Troja

Kein Troja ohne Homer und ohne Heinrich Schliemann: Beide haben das Schicksal dieses Fleckchens Erde über dem Mäandertal (Menderes Deltası) bestimmt. Der Grieche Homer dichtete vor fast 3000 Jahren sein Epos „Ilias“, das von der Entführung der schönen Helena, der Gemahlin des spartanischen Königs Menelaos, durch den trojanischen Prinzen Paris und von der anschließenden Zerstörung Trojas durch den griechischen König Agamemnon erzählt. Anatolische Völker wie die Karer, Lykier und Amazonen sollen an der Seite der Trojaner gegen die Griechen gekämpft haben. Aber hat Homer wirklich gelebt, haben diese Kriege tatsächlich stattgefunden, gab es das Holzpferd zur Täuschung der Trojaner wirklich? Die Wissenschaft konnte es bis heute nicht beweisen. Fest steht, dass auf dem Hisarlık-Hügel, der die strategische Kontrolle über die Ein- bzw. Ausfahrt der Dardanellen erlaubt, mehrere Siedlungen existiert haben, die bei den unprofessionellen Grabungsarbeiten des Kaufmanns Schliemann in den 1870er-Jahren teils unwiederbringlich zerstört worden sind. Der Tübinger Archäologe Manfred Korfmann grub bis zu seinem Tod 2005 hier. Seine Funde wurden auf die Museen des Landes verteilt.

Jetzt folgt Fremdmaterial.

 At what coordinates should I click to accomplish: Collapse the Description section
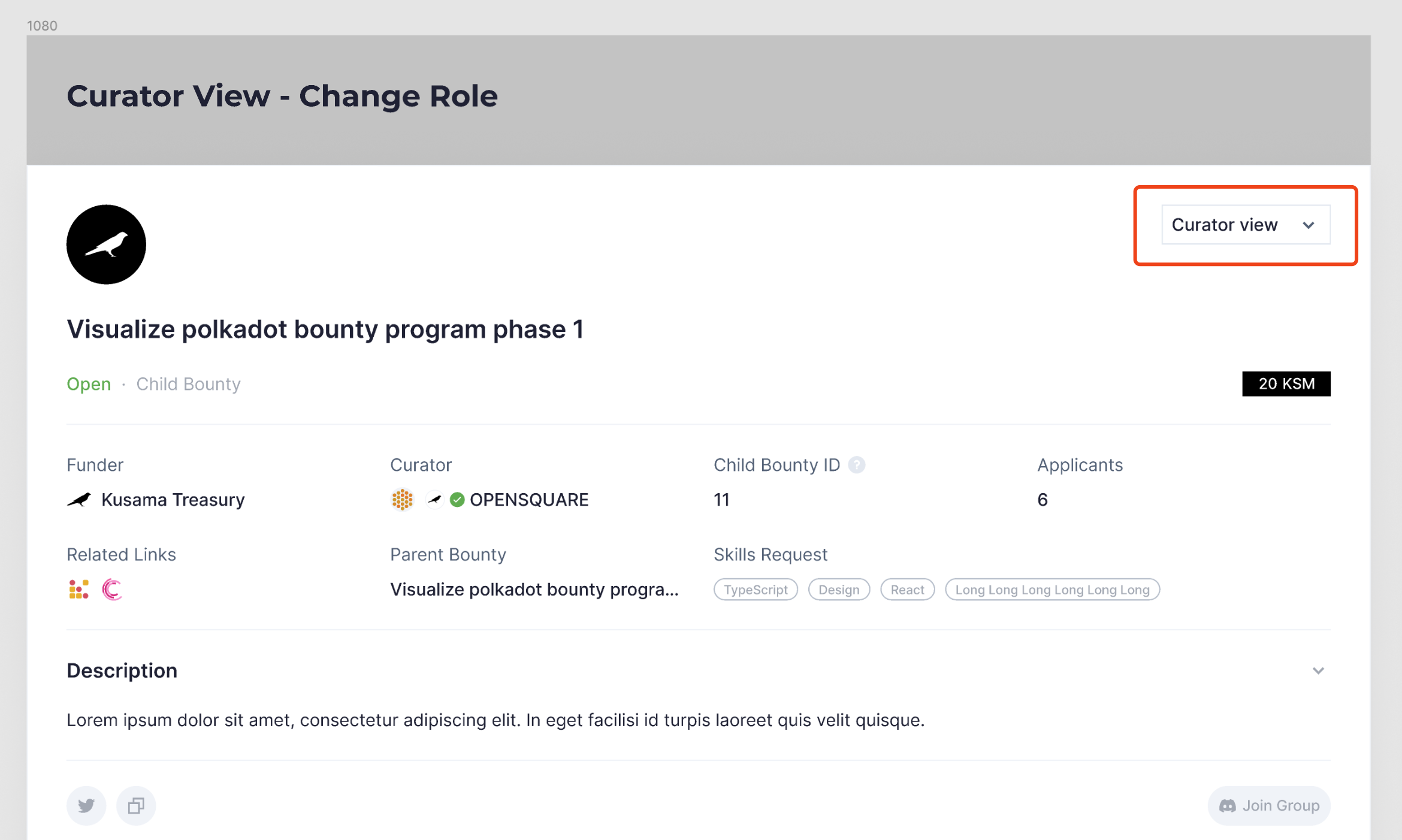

Der Rundgang durch das umzäunte, weiträumige Areal auf dem Hisarlik-Hügel 20 km südwestlich von Çanakkale folgt nicht den einzelnen der mittlerweile neun identifizierten Siedlungsebenen, die Troja über fünf Jahrtausende vorzuweisen hat, sondern beschränkt sich weitgehend auf Troja VI (1900-1300 v. Chr.). Der Weg ist ausgeschildert und führt über die Reste der Stadtmauern den Hügel hinauf. Von der ersten Siedlungsschicht ist nur eine Brandschicht erhalten. Neben der Rampe von Troja II (2500-2150 v. Chr.) übrigens will Schliemann seinen Schatz entdeckt haben, dessen Teile sich heute im Moskauer Puschkin-Museum befinden.